Le président: J'y étais.

M. Irwin: Nous y avons discuté de 25 points, y compris le choix de la capitale, le référendum, le commissaire intérimaire et quelques autres choses.

Puis la semaine dernière, nous nous sommes rendus à Arviat, au gîte de Ralph. La partie fédérale s'est contentée d'écouter.

Les choses vont bon train. Il y a plus d'échanges. Cela commence à ressembler à la période des questions. C'est un signe que la démocratie mûrit dans le Nunavut. Je ne vois pas ce qui pourrait faire louper l'échéance du 1er avril 1999.
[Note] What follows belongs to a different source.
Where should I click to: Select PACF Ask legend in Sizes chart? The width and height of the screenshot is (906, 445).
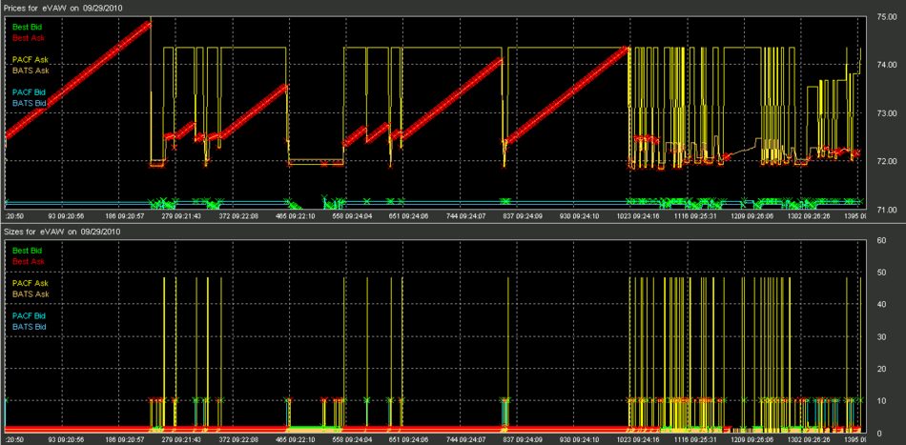tap(30, 283)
En ce qui concerne l'extinction des droits, à la suite de la motion présentée par M. Harper, je crois, le juge Hamilton a préparé un rapport très soigné et très complexe. Nous avons donc eu ce rapport et celui de la commission royale d'enquête.
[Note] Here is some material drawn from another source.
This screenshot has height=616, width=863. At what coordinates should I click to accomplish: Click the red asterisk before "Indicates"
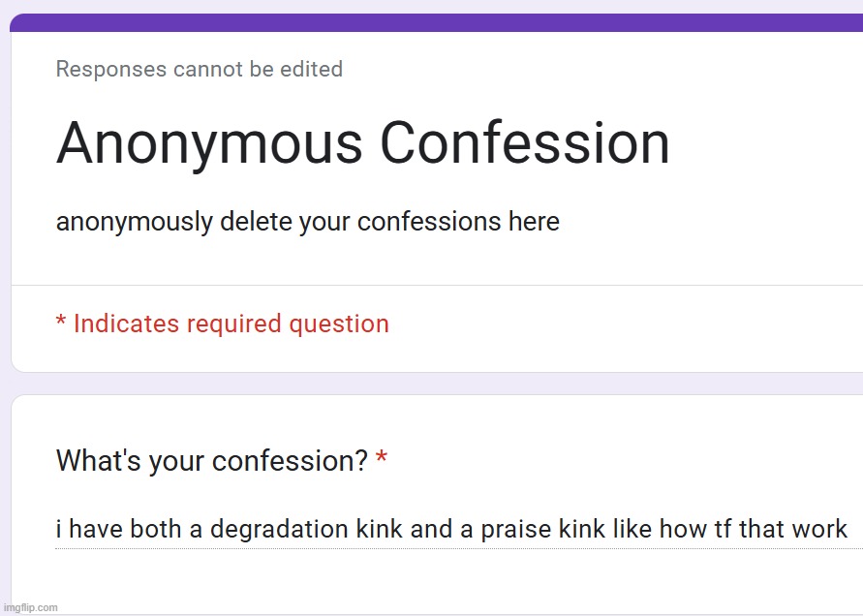[60, 322]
De fait, nous avons tenu une rencontre hier sur la question, et il y en a eu d'autres avec le juge Hamilton au cours des trois ou quatre dernières semaines pour essayer de produire un document de travail fédéral qui servira à un groupe de personnes, de négociateurs, chargé de réfléchir à la question et de trouver une solution.

Parallèlement, dans l'entente avec les Nisga'a, on est venu très près de trouver des dispositions sur l'extinction des droits. Mais comme nous étions pressés par le temps, il a fallu conclure l'entente sans. C'est maintenant aux divers négociateurs de trouver une formule acceptable pour la Colombie-Britannique, le gouvernement fédéral et les Nisga'a.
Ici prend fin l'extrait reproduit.